L'après 1er janvier sera marqué par des bouleversements. Une appréciation durable des actions britanniques reste toutefois envisageable l'an prochain.
Après des années de Sturm und Drang*, le processus du Brexit a tout d'une véritable «saga». La période de transition qui s'était ouverte le 1er février 2020, au lendemain de la sortie officielle du Royaume-Uni de l'Union européenne, prendra fin le 31 décembre. L'Accord de retrait et cette période de transition ont maintenu le statut d'appartenance du pays à l'UE (y compris les relations commerciales et les contributions au budget européen) pendant toute l'année 2020. Après les nombreux reports d'échéances qui ont eu lieu depuis le référendum du 23 juin 2016, cette fin 2020 constitue l'une des rares dates butoir immuables, car les deux parties se sont engagées à ne pas prolonger la transition au-delà.
l'objectif du nouvel accord visé est précisément la divergence.
Lors de négociations commerciales, toute la difficulté tient à l'ampleur et à la méthode utilisée pour faire converger deux systèmes économiques et réglementaires distincts. Pour la première fois dans l'histoire, l'objectif du nouvel accord visé, à la suite de l'intégration du Royaume-Uni dans les structures de l'UE depuis 1973, est précisément la divergence. Ce qui, normalement, aurait dû être un processus sans accroc, s'avère compliqué par des enjeux politiques, comme si souvent dans l'histoire de l'Europe. L'UE est guidée par un sentiment de menace de sa raison d'être (le fait que l'appartenance à sa structure confère des avantages justifiant le montant des contributions nettes) et a présenté des exigences considérables vis-à-vis du Royaume-Uni après sa sortie. Londres, de son côté, doit justifier les désordres issus du résultat du référendum en démontrant que ce nouveau statut lui apportera des bienfaits et une plus grande souveraineté nationale.
Il est heureux que ces sujets soient «seulement» au nombre de trois compte tenu du degré d'intégration du Royaume-Uni dans l'UE. A plus court terme, cependant, on peut déplorer que ces mêmes thèmes soient sur la table depuis le printemps et n'aient donné lieu qu'à de timides avancées «officielles» en vue de leur résolution. La capacité de l'UE à défendre ses ambitions clés lors des négociations de retrait (règlement financier, droits des citoyens européens au Royaume-Uni et frontière irlandaise) a gonflé de manière illusoire la perception de son pouvoir au cours des discussions. Dans la phase actuelle des négociations, le Royaume-Uni dispose en effet d'arguments de poids (la pêche, un important déficit commercial de biens et des termes de l'échange plus intéressants sur le plan des taxes à l'importation appliquées dans les conditions de l'OMC), et Bruxelles est peu encline au compromis quant à ses demandes d'alignement des réglementations britanniques avec la politique de l'UE.

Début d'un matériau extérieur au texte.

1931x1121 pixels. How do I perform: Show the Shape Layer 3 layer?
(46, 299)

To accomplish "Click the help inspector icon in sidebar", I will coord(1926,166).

différent des conditions commerciales de l'OMC.
Les trois sujets litigieux demeurent la pêche, la politique d'aides publiques et les mécanismes de mise en application visant à garantir le respect de l'accord final par les deux parties. Le Royaume-Uni n'a rien fait pour entretenir la confiance avec son projet de loi sur le marché intérieur, toujours à l'examen au Parlement britannique. Malgré ces différences affichées, néanmoins, des «zones d'atterrissage» ont été identifiées et des compromis pratiques seront probablement trouvés. La réalité est qu'en quatre ans, la position du Royaume-Uni a bien évolué par rapport au Brexit doux initialement espéré par Theresa May et l'UE. Par conséquent, en dépit de possibles perturbations à court terme, l'accord espéré avant la fin de l'année n'est pas très différent des conditions commerciales de l'OMC. Comme l'a souligné le négociateur en chef de l'UE, «il y aura de toute manière des bouleversements» à partir du 1er janvier 2021. Sachant que le premier ministre britannique Boris Johnson préfère peut-être un accord, dont il tirerait un léger avantage politique, la pression est moins forte que dans les deux ans qui ont suivi le référendum, où l'objectif était d'éviter un «no deal»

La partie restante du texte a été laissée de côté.